New X-ray technique reveals vascular damage in intact COVID-19 lung for the first time

News 2021-444 EN

An international research team led by DZL scientists Professor Dr. Danny Jonigk and Willi Wagner was able to demonstrate changes in blood vessels caused by infection with SARS-CoV-2. Using a highly innovative X-ray technique, they were able to show that massive remodeling of the finest blood vessels occurs in severe COVID-19.

If the SARS-Cov-2 coronavirus enters the lungs, it causes massive tissue damage. A characteristic consequence of the infection is, among other things, the blockage of the pulmonary vessels due to a locally excessive blood clotting. Now, for the first time, an international research team led by DZL scientists Professor Dr. Danny Jonigk from the Institute of Pathology at Hannover Medical School (MHH) and Willi Wagner from Heidelberg University Hospital (TLRC) has been able to demonstrate non-destructively, using a highly innovative X-ray technique, that severe COVID-19 causes massive remodeling of the finest blood vessels by causing normally separate blood systems to join together with unusual frequency.
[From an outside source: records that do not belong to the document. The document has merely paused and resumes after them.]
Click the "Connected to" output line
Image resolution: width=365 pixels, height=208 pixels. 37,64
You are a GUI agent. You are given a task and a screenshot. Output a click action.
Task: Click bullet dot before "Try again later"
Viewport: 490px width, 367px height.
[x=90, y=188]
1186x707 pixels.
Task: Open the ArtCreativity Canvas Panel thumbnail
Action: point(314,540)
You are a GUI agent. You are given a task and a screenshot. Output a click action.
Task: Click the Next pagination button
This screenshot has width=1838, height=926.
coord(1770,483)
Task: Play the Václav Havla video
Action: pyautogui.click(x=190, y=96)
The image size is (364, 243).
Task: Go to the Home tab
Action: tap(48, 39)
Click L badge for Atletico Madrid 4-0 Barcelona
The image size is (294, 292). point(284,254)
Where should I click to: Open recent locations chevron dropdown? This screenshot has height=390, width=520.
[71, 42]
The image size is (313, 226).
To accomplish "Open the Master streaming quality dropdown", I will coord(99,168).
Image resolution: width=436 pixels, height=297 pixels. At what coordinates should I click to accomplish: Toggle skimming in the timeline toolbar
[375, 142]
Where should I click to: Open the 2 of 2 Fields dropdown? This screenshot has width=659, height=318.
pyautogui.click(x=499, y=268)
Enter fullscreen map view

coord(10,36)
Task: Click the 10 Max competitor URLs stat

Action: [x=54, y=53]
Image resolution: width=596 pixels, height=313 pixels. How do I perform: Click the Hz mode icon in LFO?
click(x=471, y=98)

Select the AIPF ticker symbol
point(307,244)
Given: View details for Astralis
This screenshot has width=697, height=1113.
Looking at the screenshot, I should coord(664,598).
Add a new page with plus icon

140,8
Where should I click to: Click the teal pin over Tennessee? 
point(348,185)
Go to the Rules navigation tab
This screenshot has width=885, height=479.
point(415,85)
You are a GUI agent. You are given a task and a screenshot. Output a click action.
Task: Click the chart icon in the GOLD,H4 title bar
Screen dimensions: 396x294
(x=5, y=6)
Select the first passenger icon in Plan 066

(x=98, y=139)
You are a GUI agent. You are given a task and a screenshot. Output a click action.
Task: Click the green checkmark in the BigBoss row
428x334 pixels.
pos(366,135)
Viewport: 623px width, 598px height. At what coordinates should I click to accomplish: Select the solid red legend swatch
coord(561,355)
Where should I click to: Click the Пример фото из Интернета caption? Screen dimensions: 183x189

To do this, the researchers studied the lungs of a COVID-19 victim in cooperation with the European Synchrotron Research Facility (ESRF), the world's third largest particle accelerator, in Grenoble, France. Thanks to the latest technology, a three-dimensional image of the complete organ was generated for the first time using high-resolution X-rays. The work has resulted in two publications in renowned journals: The technical procedure is published in Nature Methods, and the clinical application in the American Journal of Respiratory and Critical Care Medicine (Blue Journal).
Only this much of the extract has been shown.